* [TASK ITEM]:
Take the lines from the one containing "This screenshot has height=505, width=700." through the final line below and restate them exactly. Omit the pictures.

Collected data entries
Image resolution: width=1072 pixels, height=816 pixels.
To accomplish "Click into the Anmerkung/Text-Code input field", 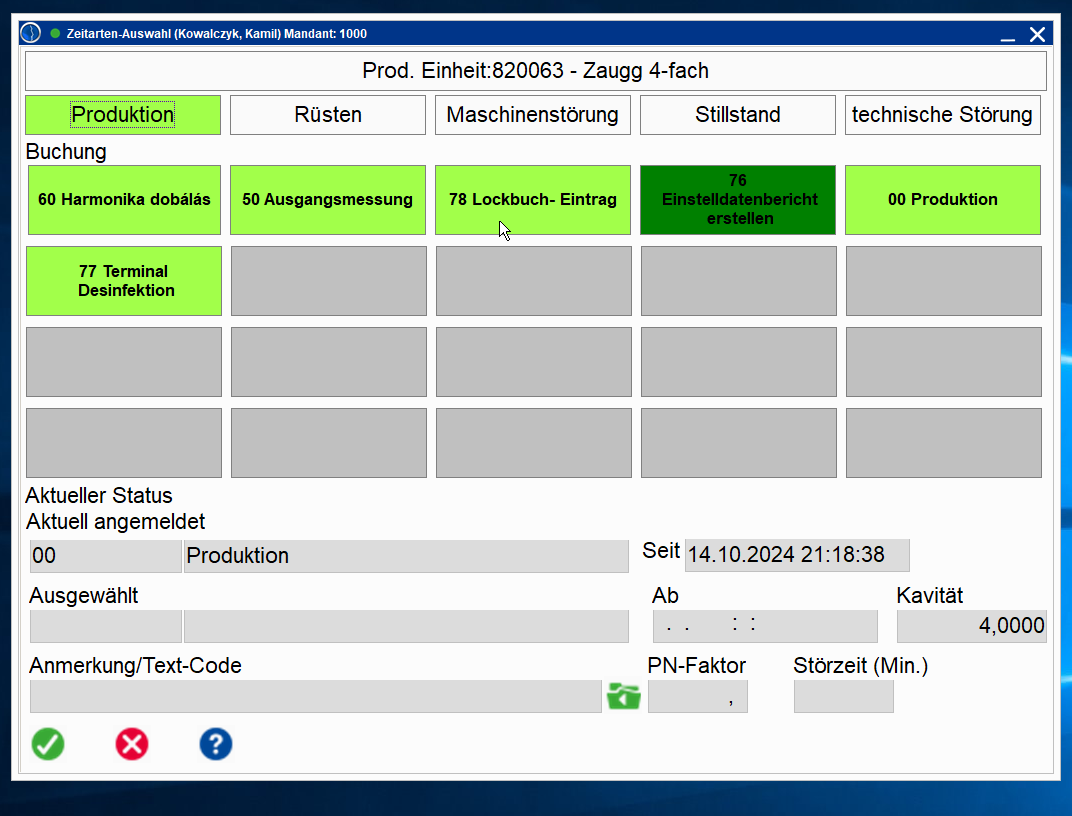I will click(x=315, y=697).
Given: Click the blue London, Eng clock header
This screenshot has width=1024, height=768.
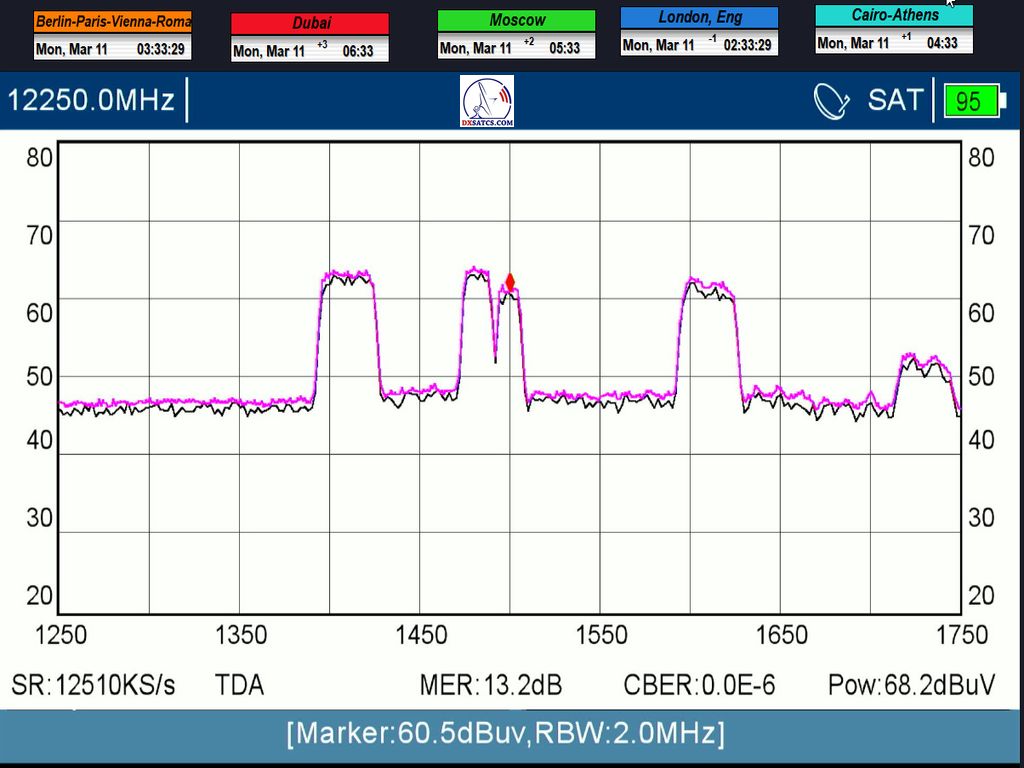Looking at the screenshot, I should [699, 18].
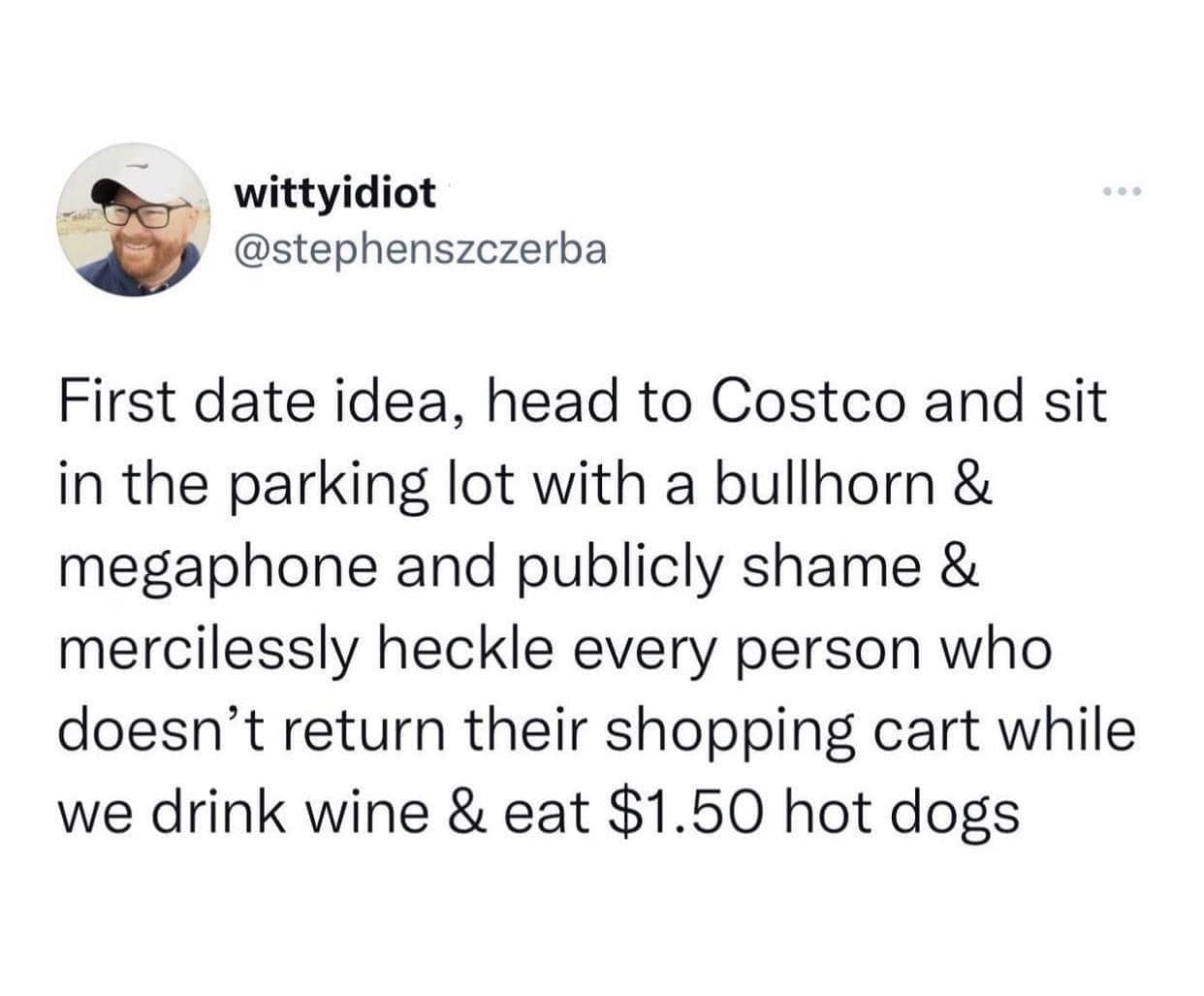Click the word "publicly" in the tweet
The height and width of the screenshot is (996, 1204).
(628, 566)
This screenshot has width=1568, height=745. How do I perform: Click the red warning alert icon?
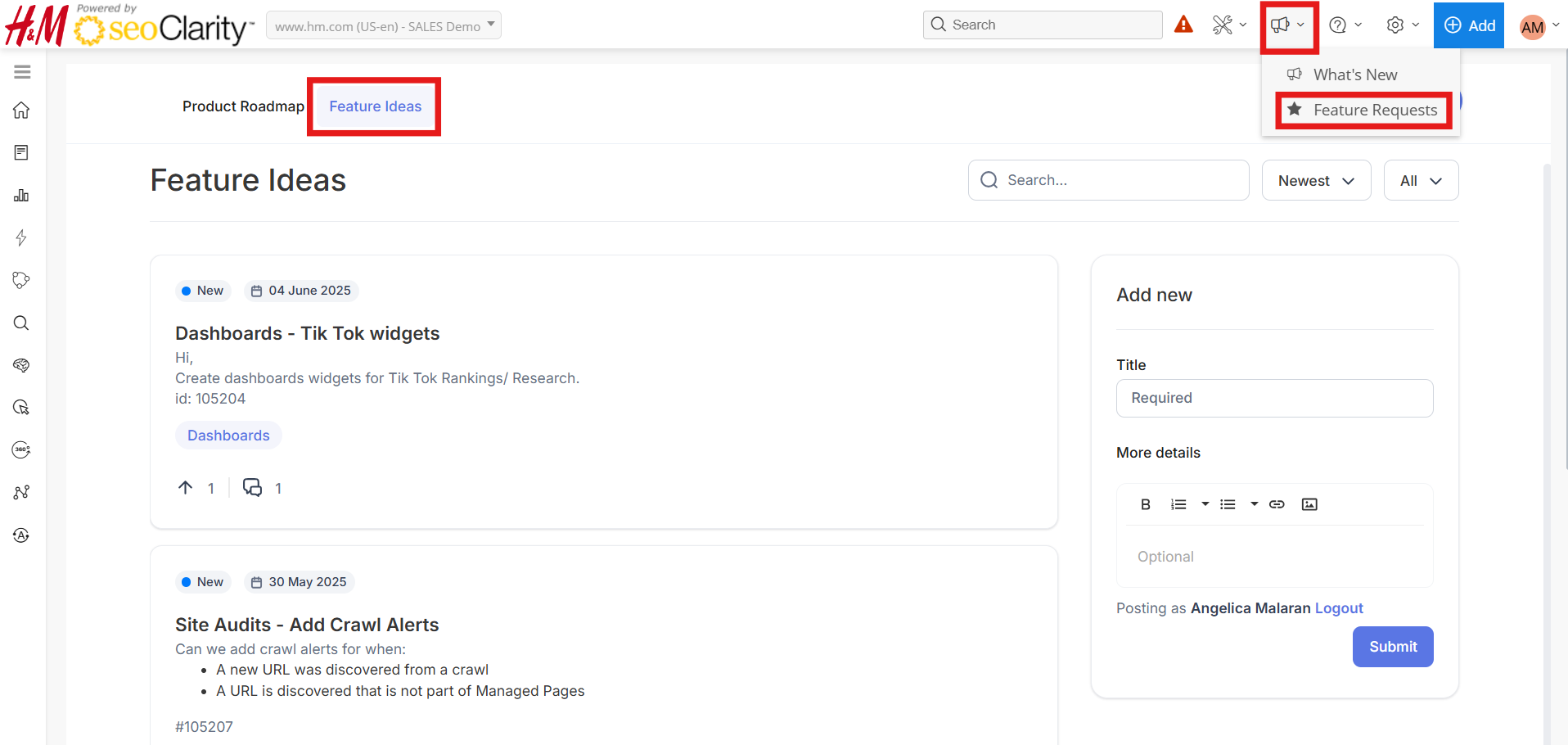coord(1183,25)

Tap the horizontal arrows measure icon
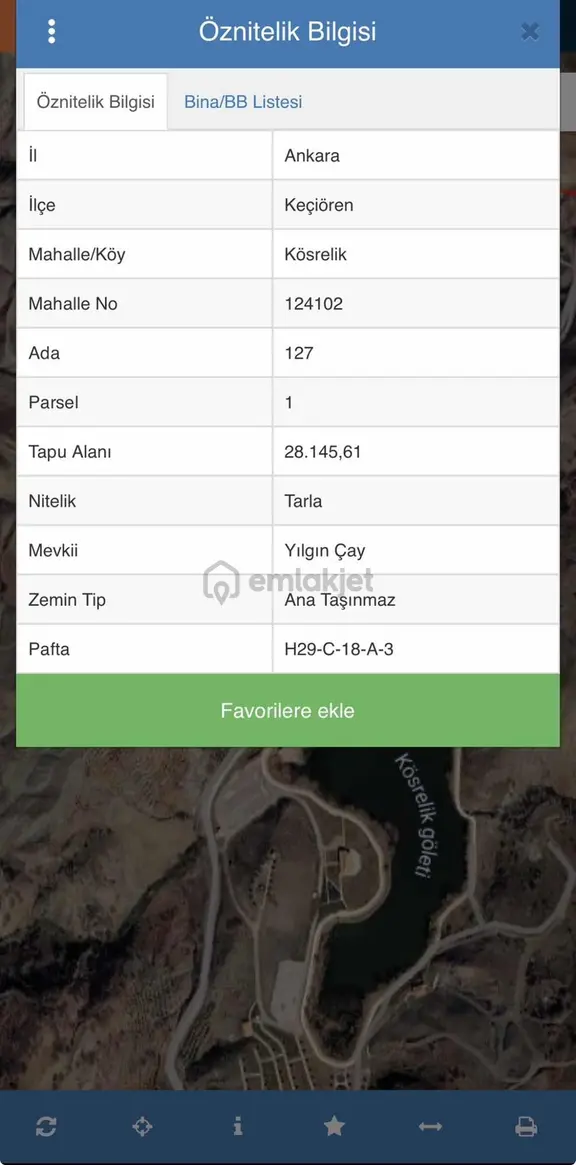point(430,1126)
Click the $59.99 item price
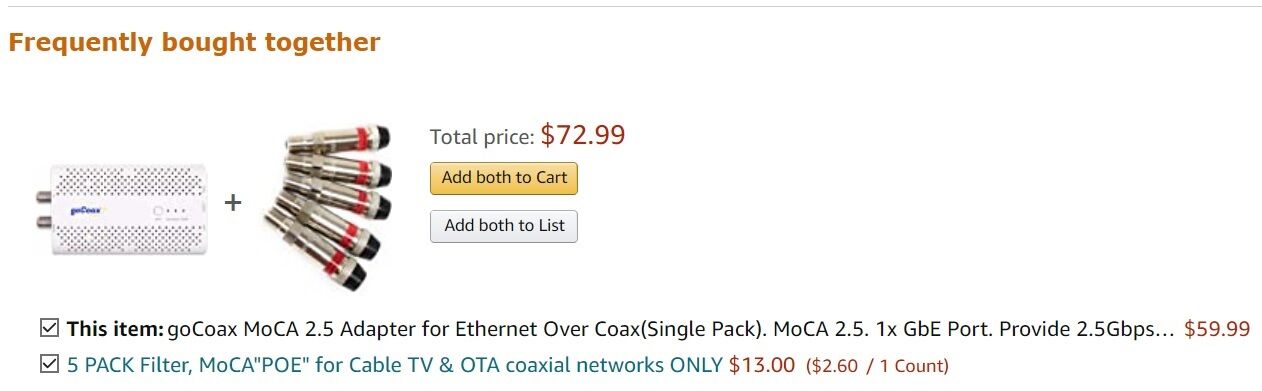Image resolution: width=1262 pixels, height=391 pixels. [1217, 329]
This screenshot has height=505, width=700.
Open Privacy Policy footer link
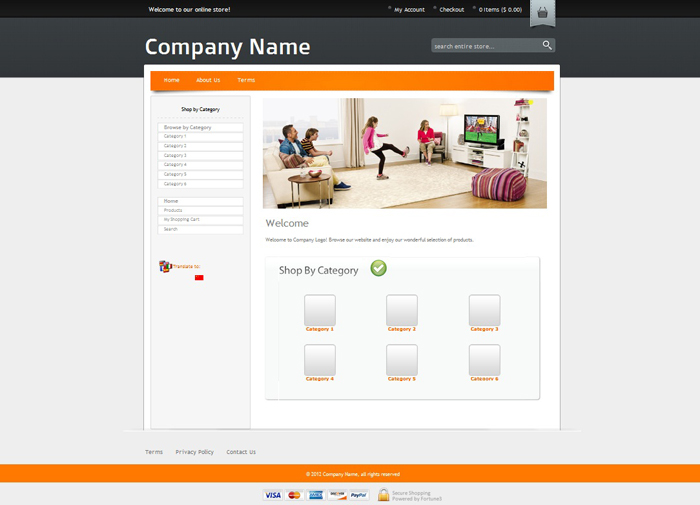194,452
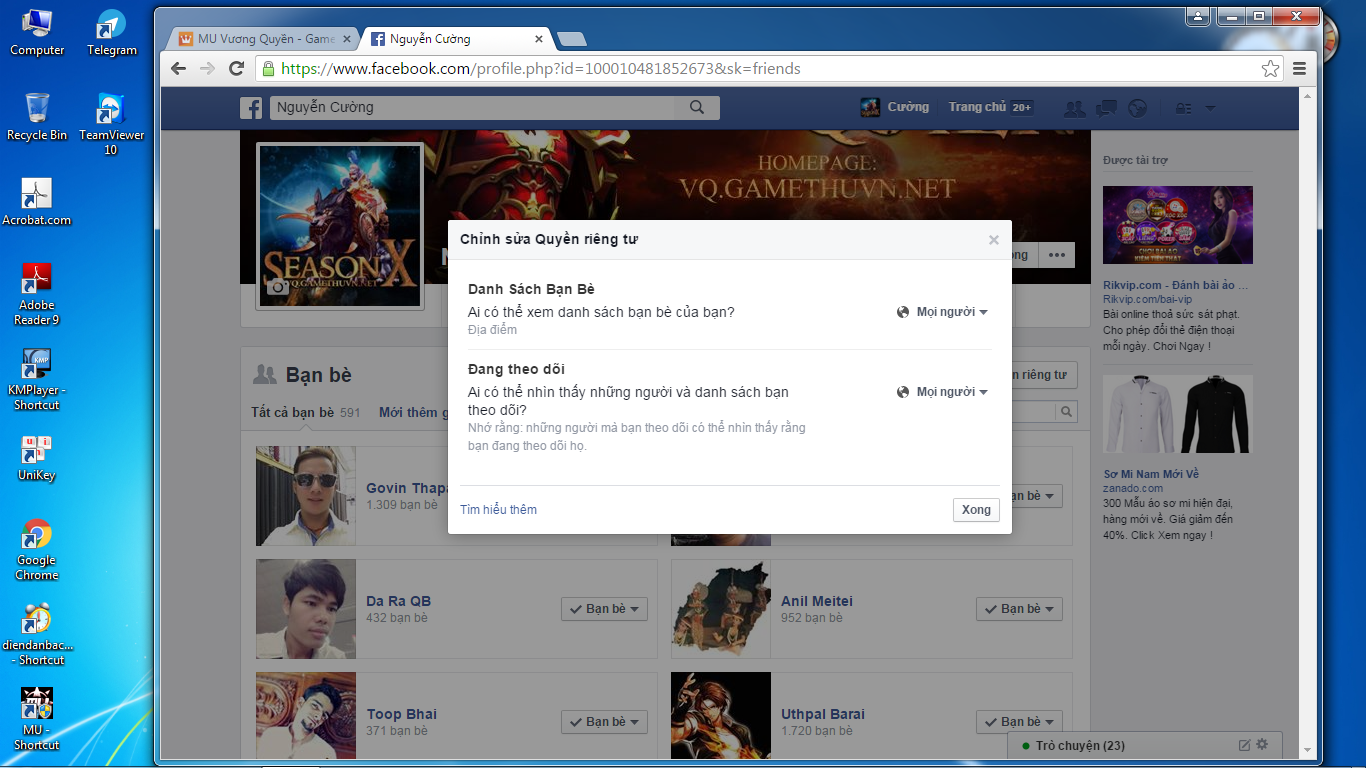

* [ANSWER SPACE]:
This screenshot has height=505, width=700.
Open Privacy Policy footer link
194,452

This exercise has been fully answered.